(Collected data)
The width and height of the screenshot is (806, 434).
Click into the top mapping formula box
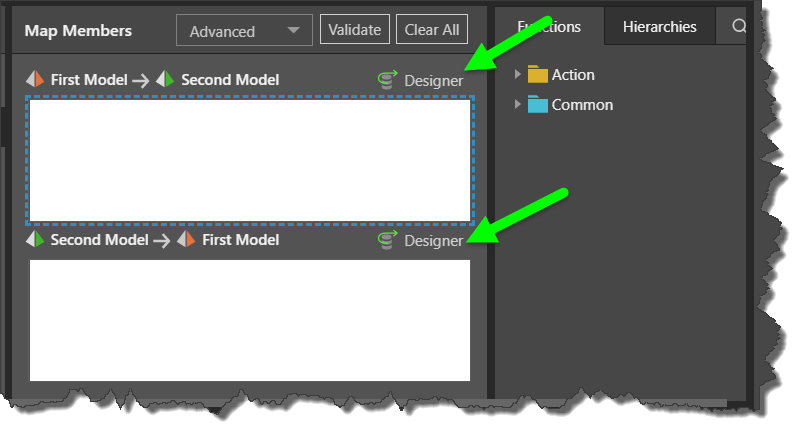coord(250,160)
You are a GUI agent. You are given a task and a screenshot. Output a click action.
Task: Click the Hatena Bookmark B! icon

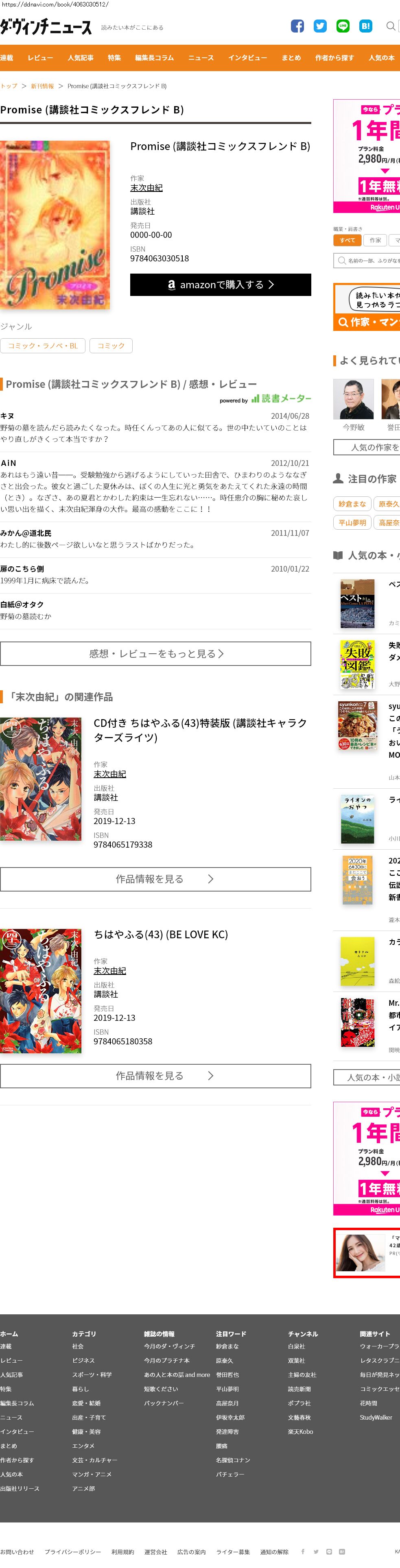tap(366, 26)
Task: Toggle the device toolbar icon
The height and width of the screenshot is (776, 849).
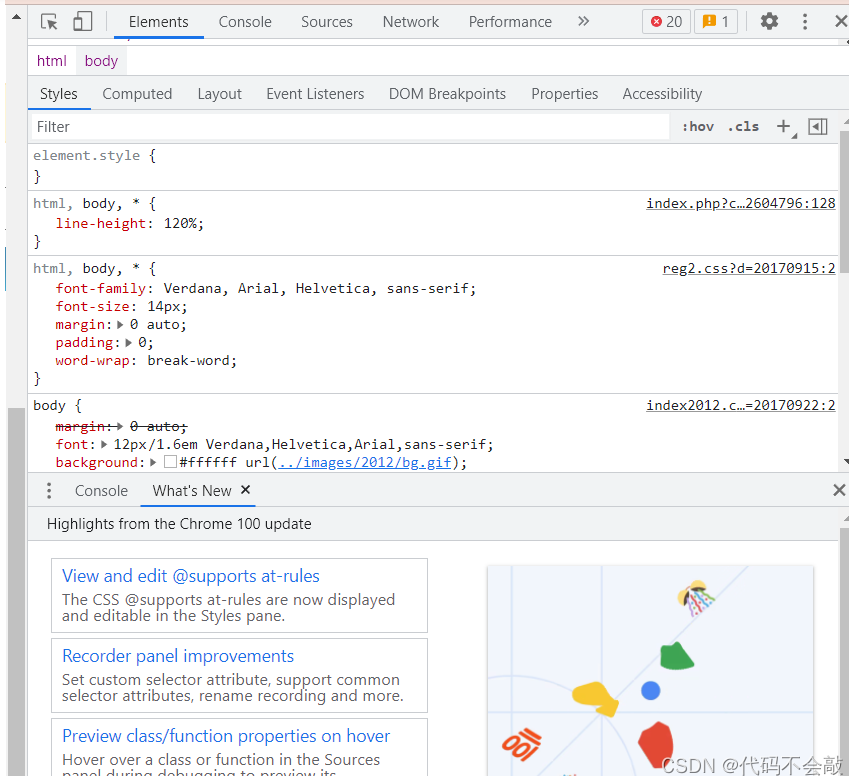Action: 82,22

* * *

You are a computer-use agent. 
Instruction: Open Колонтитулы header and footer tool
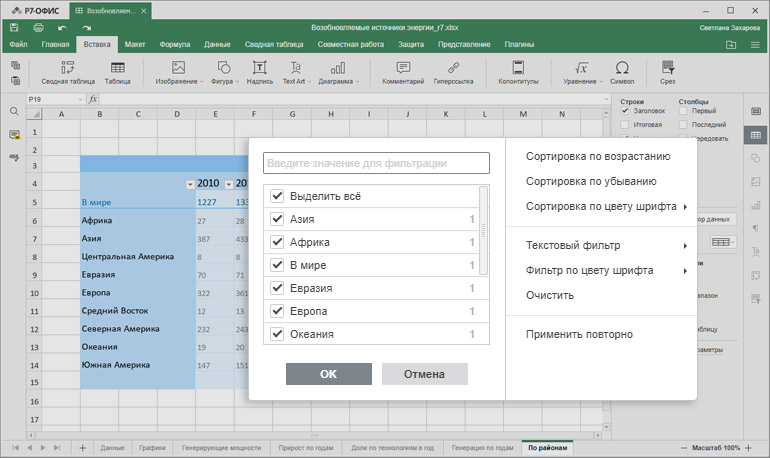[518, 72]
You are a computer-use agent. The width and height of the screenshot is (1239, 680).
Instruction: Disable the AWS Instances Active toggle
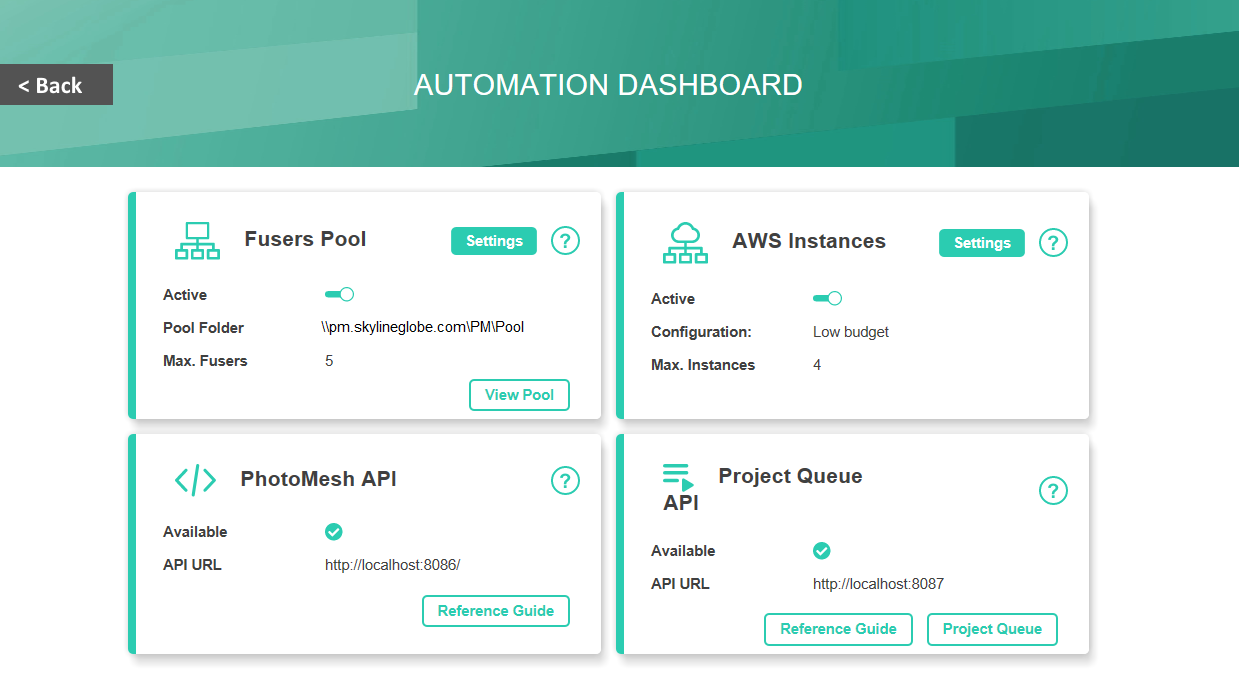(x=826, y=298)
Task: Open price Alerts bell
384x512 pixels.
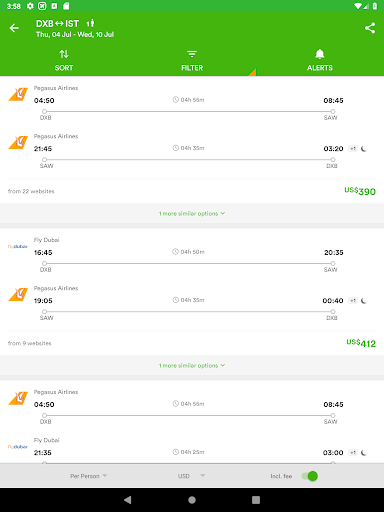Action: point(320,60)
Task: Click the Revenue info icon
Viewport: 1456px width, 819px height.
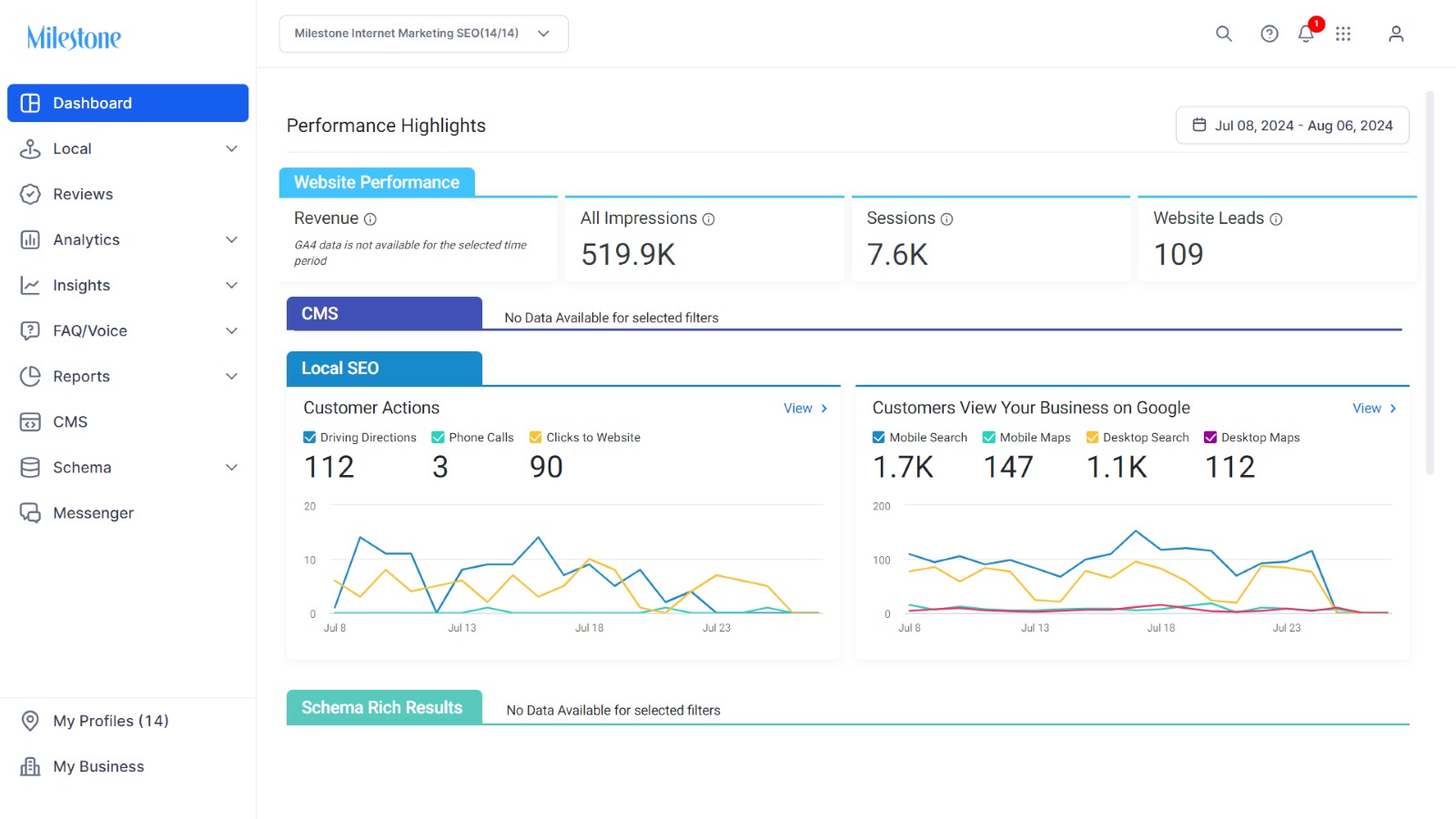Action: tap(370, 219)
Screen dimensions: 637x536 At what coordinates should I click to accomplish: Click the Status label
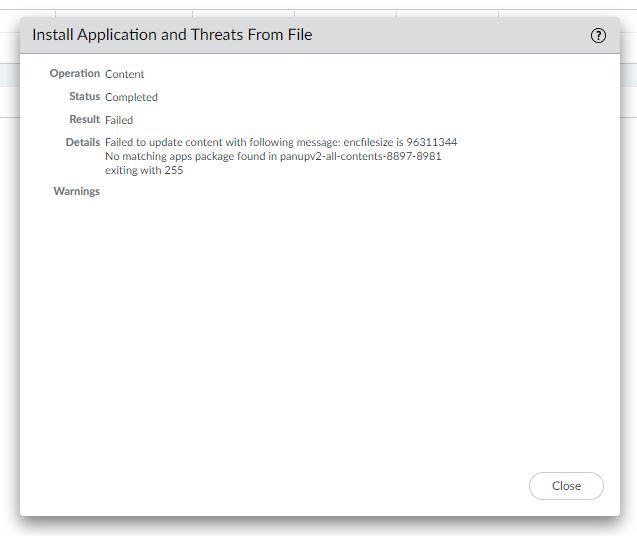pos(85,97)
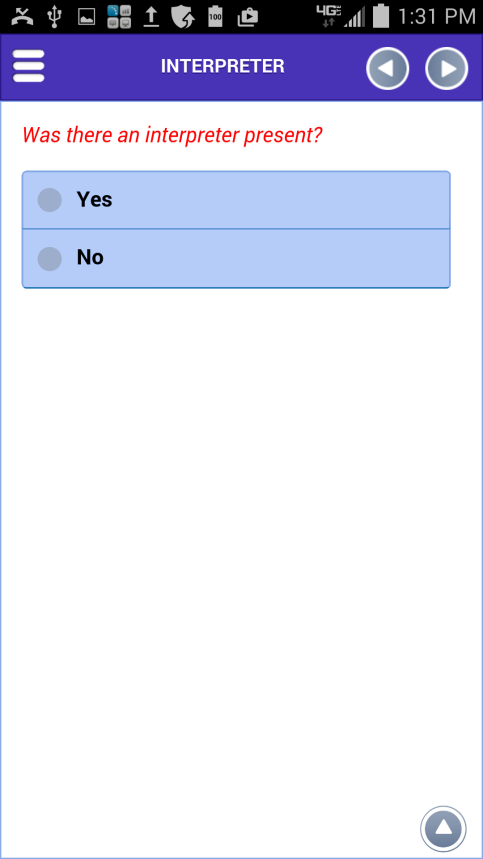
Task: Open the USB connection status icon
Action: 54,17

--

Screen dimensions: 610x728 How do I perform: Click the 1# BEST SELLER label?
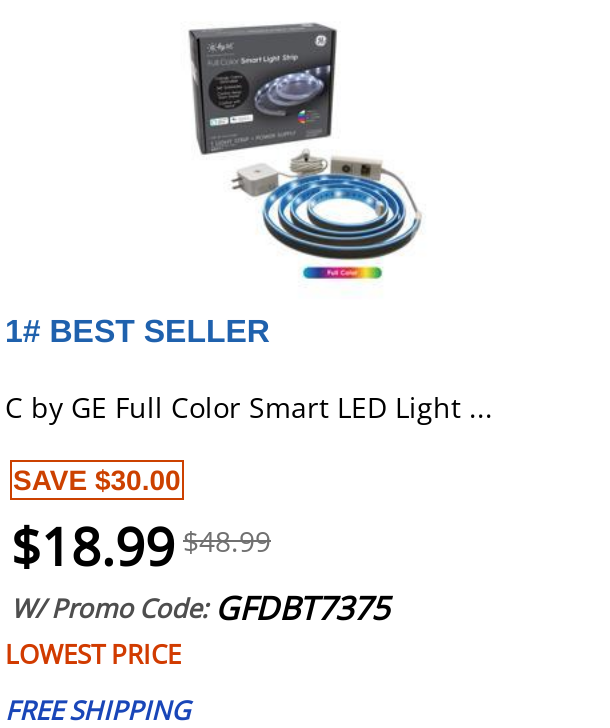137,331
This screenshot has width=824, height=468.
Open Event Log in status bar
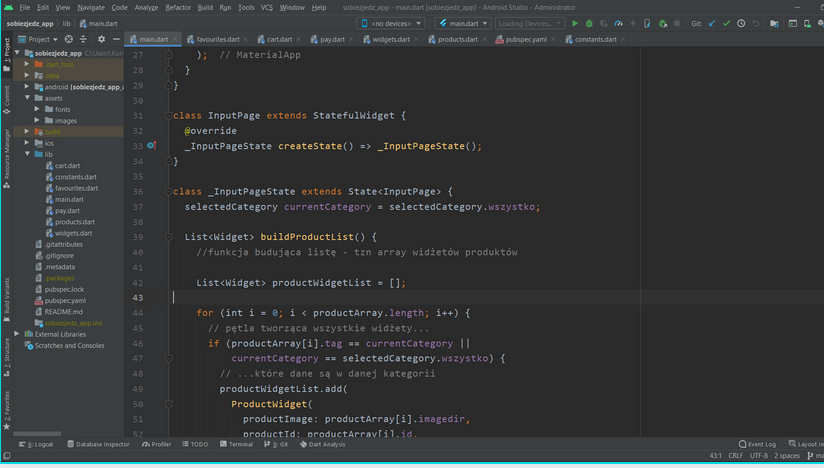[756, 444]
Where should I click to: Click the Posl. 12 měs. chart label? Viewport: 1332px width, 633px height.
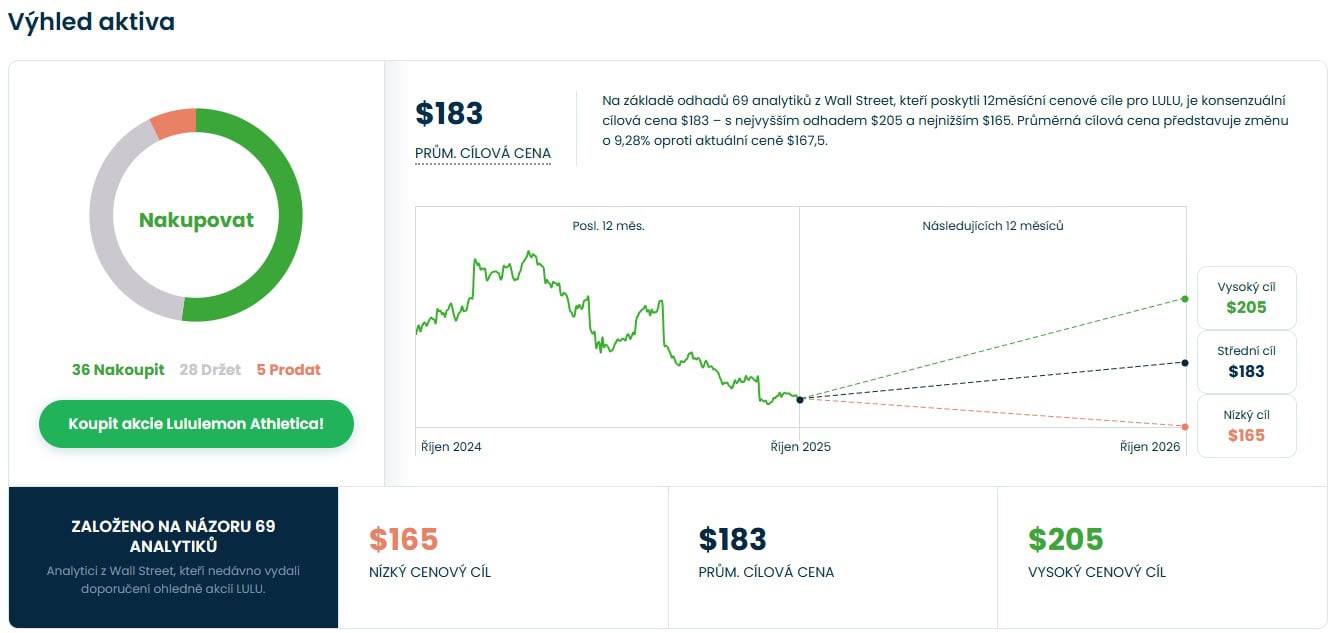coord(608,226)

**Exercise description:**
Where does the word "agent" occur in the records? Return every line that holds it.

**Final answer:**
You are a GUI agent. You are given a task and a screenshot. Output a click action.
You are a computer-use agent. 
You are a computer-use agent. The width and height of the screenshot is (1239, 680).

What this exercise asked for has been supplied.